[Source data]
<<<<
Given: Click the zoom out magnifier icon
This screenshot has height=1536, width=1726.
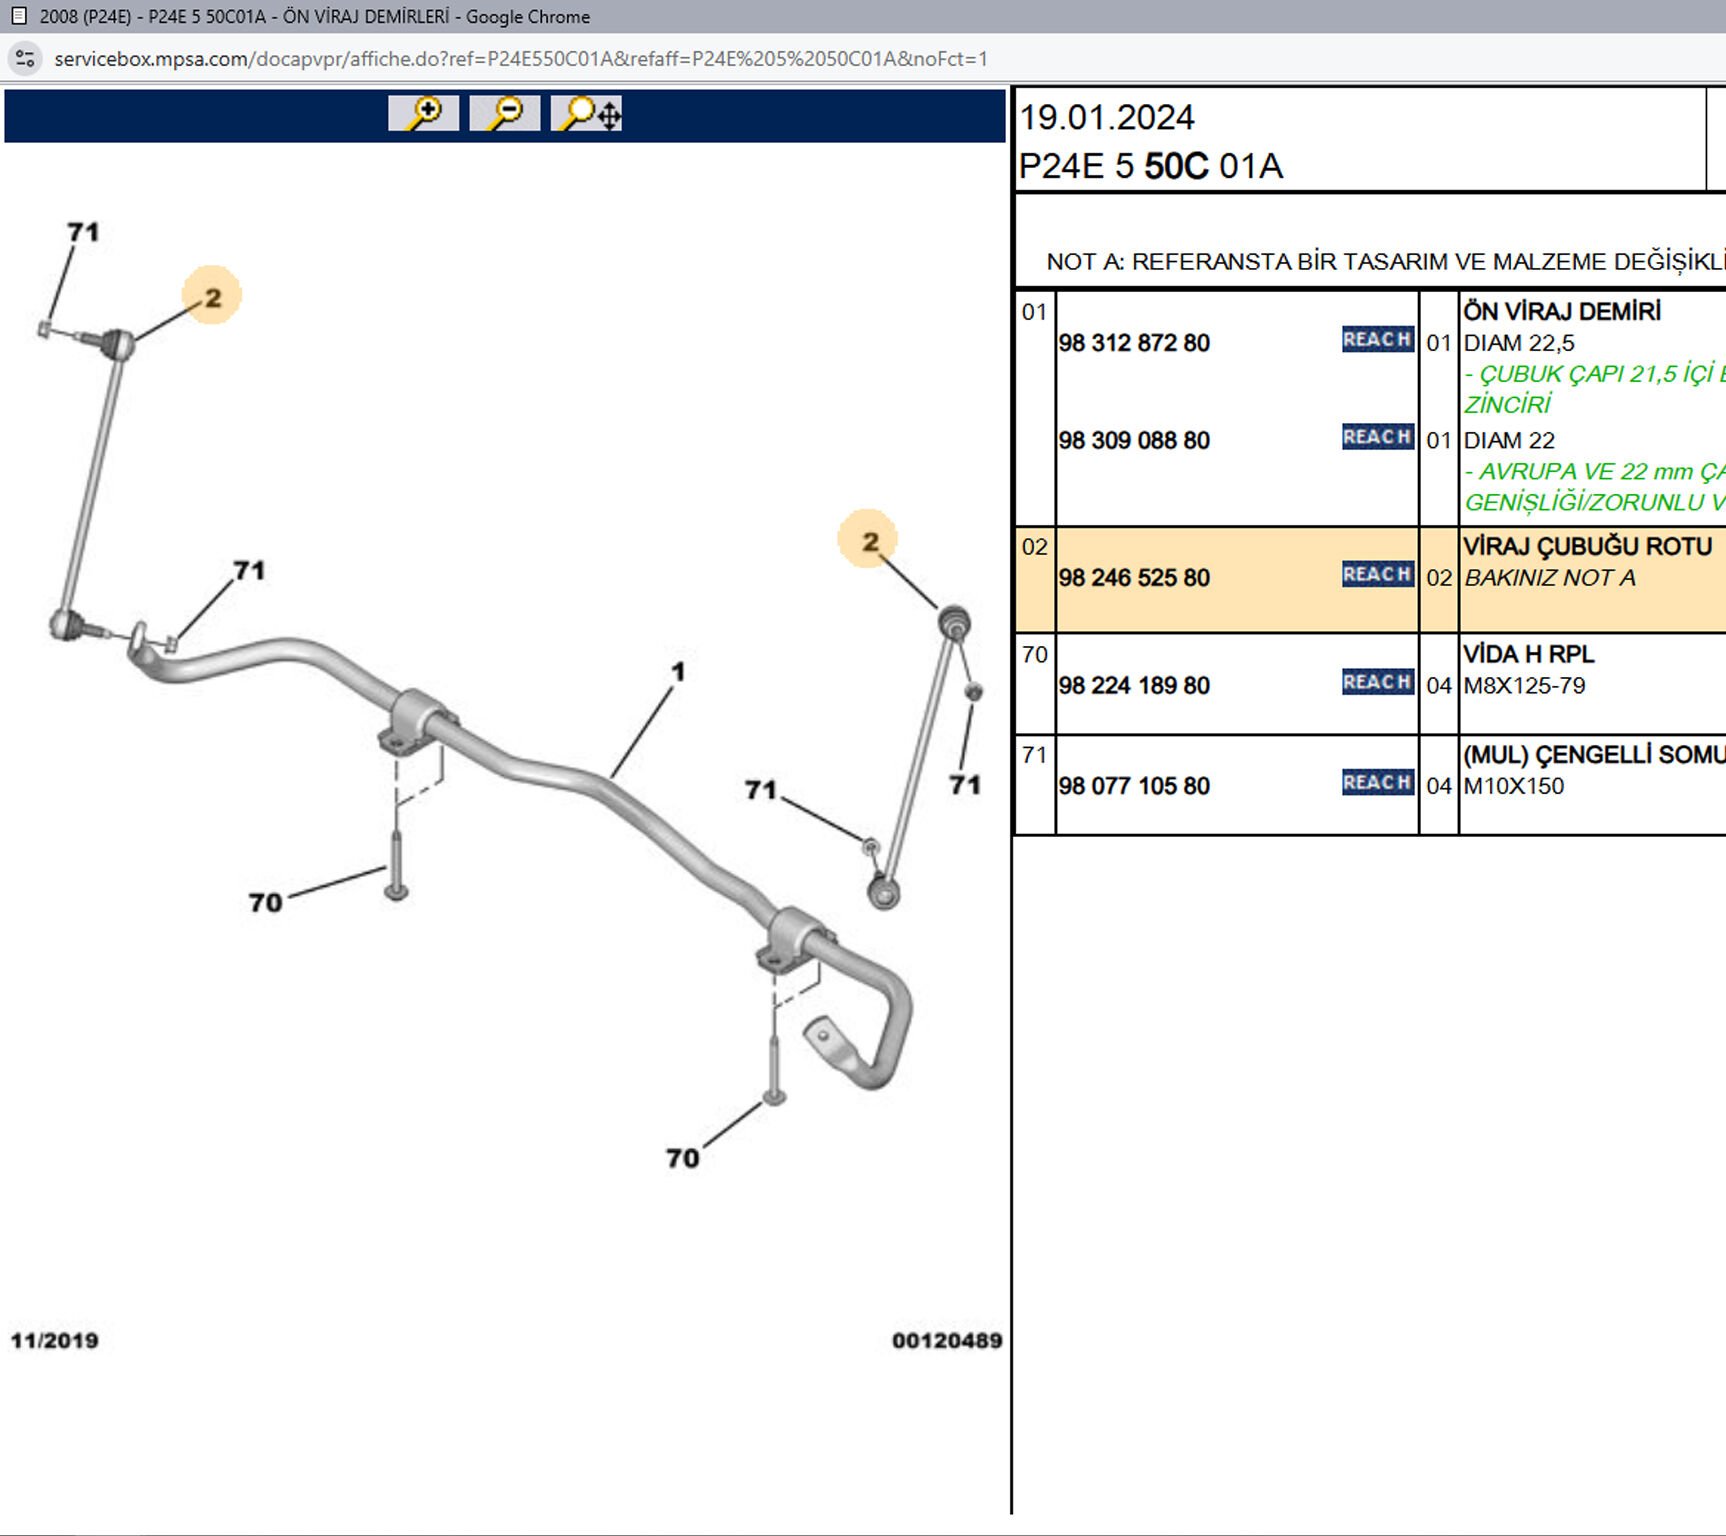Looking at the screenshot, I should (505, 113).
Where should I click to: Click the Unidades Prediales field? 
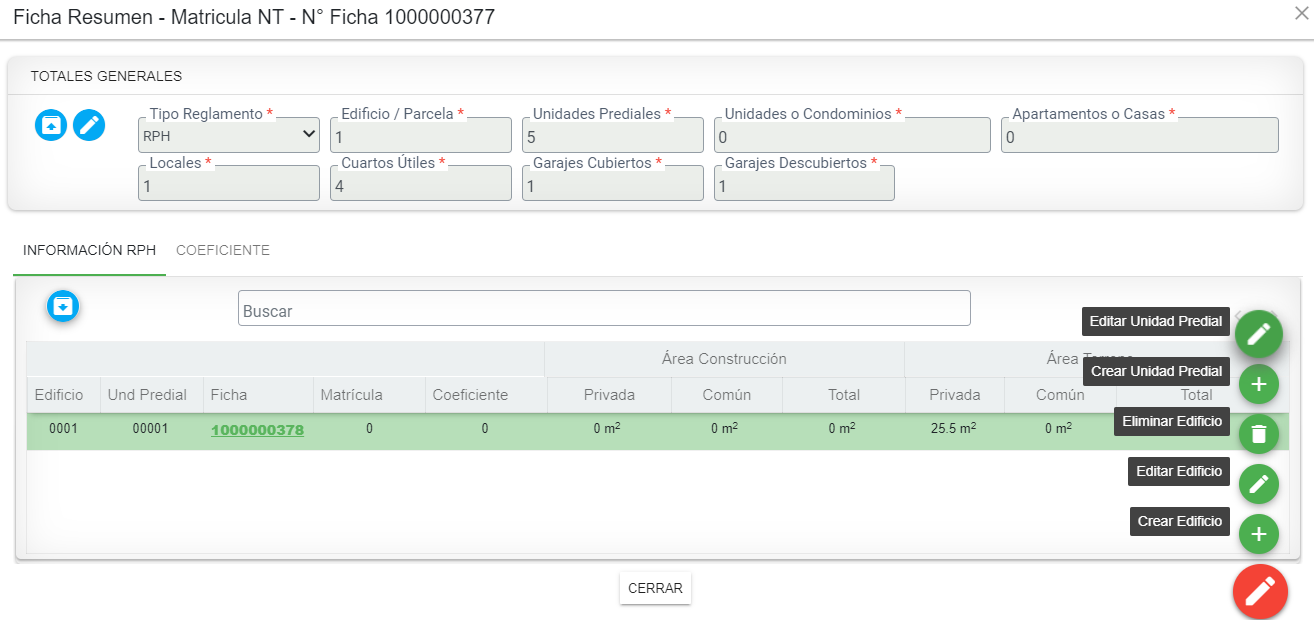(x=612, y=136)
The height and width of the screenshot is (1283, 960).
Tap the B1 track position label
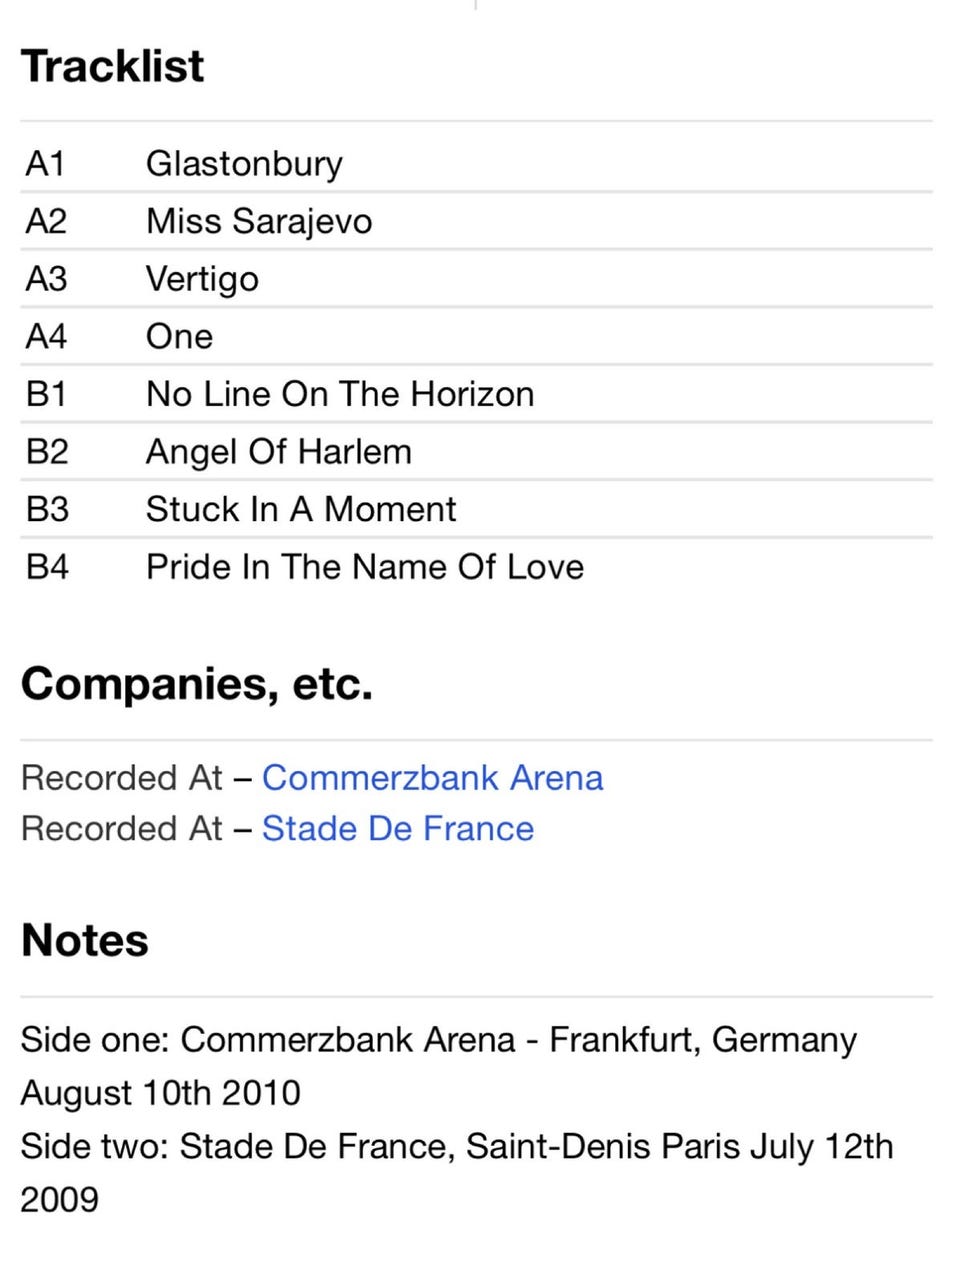47,394
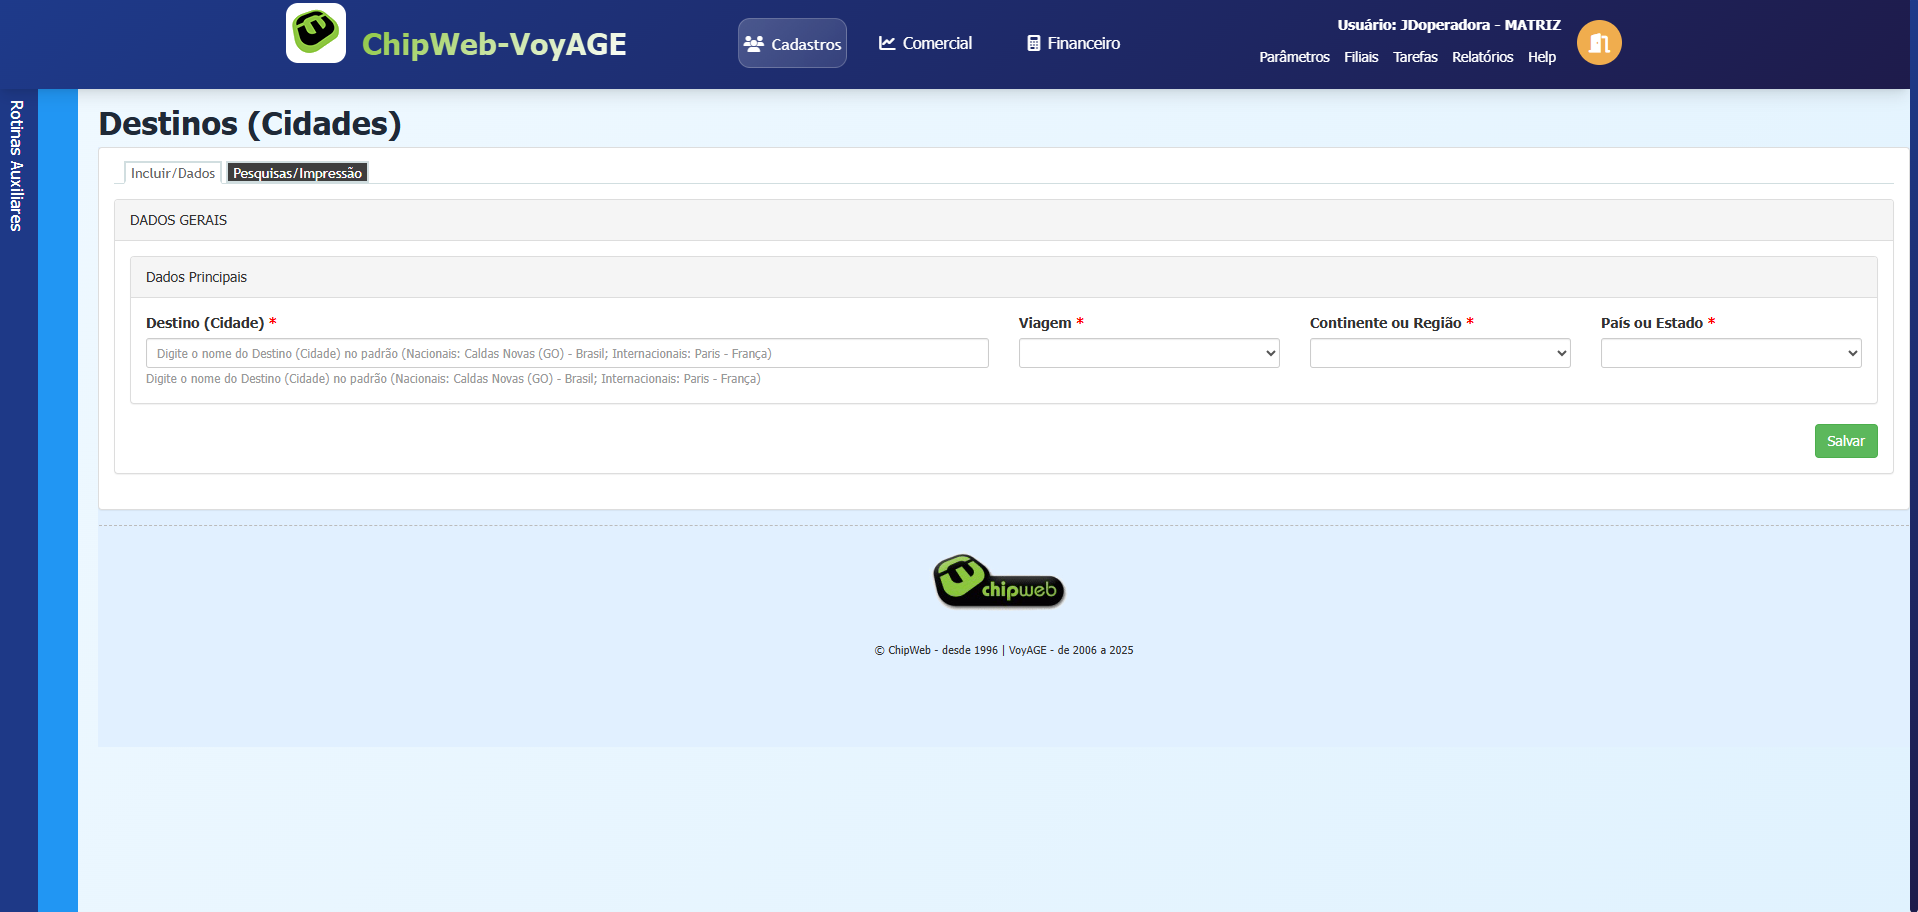Open the País ou Estado dropdown

[1730, 353]
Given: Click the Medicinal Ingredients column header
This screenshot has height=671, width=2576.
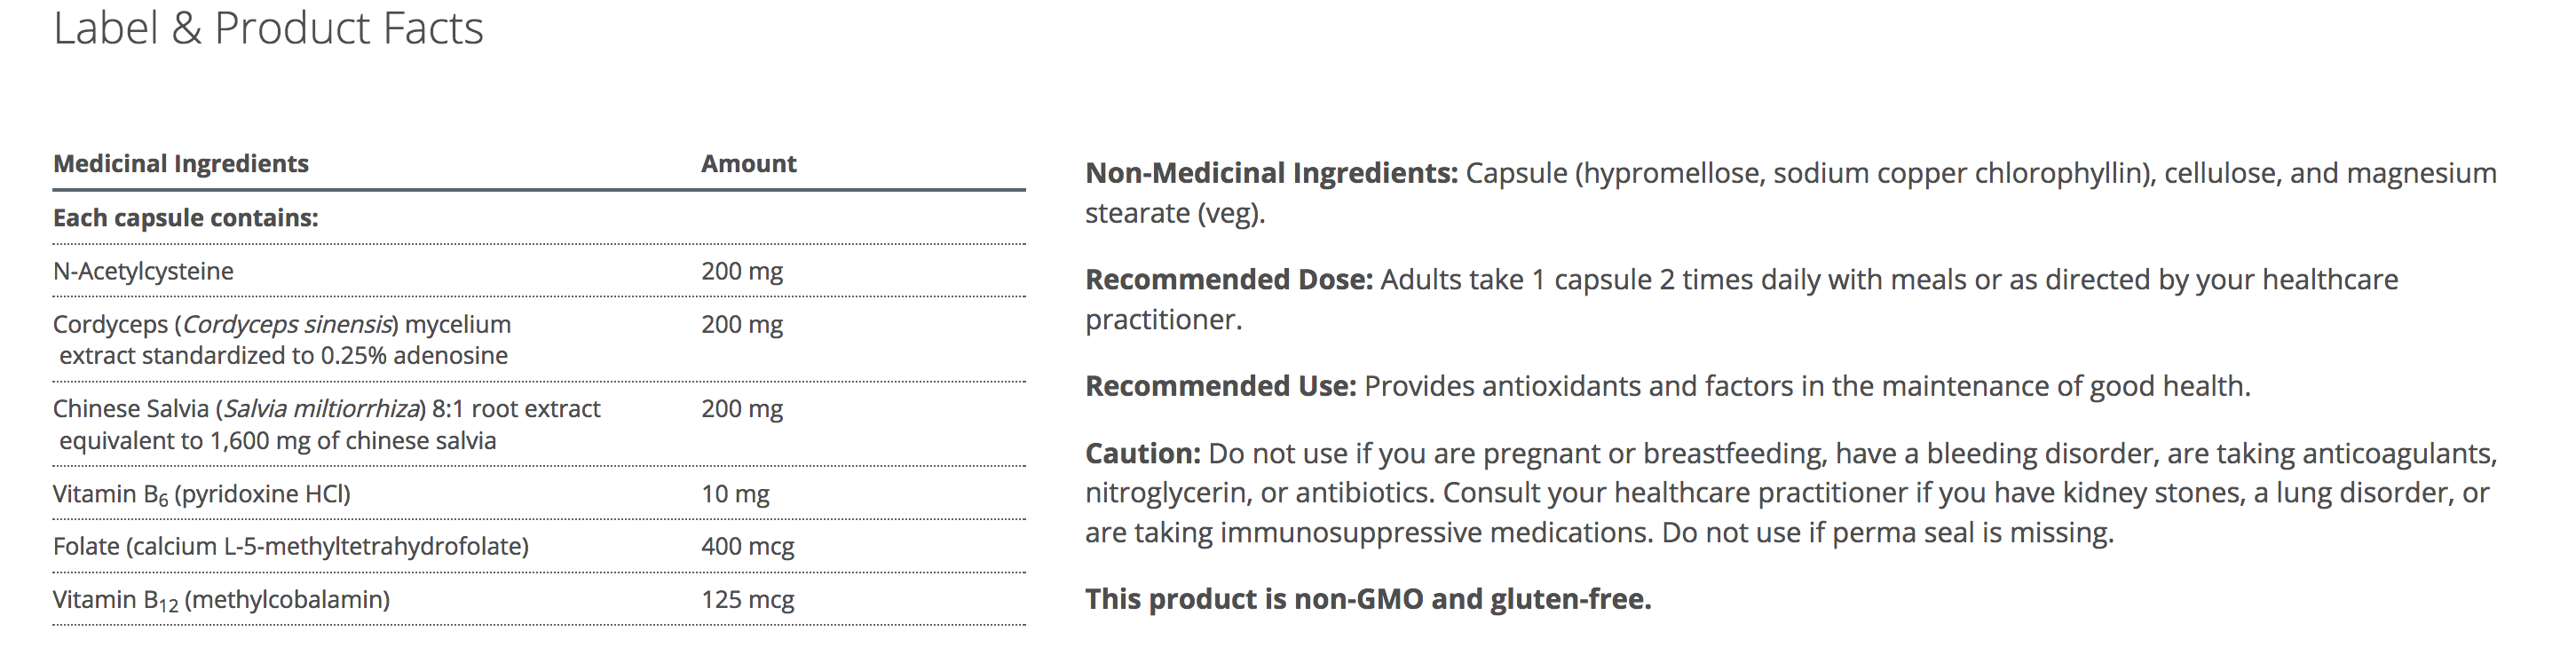Looking at the screenshot, I should (180, 164).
>>>>
**WHAT TO PRODUCE:**
Find every line in the records that contains the word "Given"; copy those lines.

**EXPECTED ANSWER:**
Given: Click the zoom out magnifier icon
Given: Click the Medicinal Ingredients column header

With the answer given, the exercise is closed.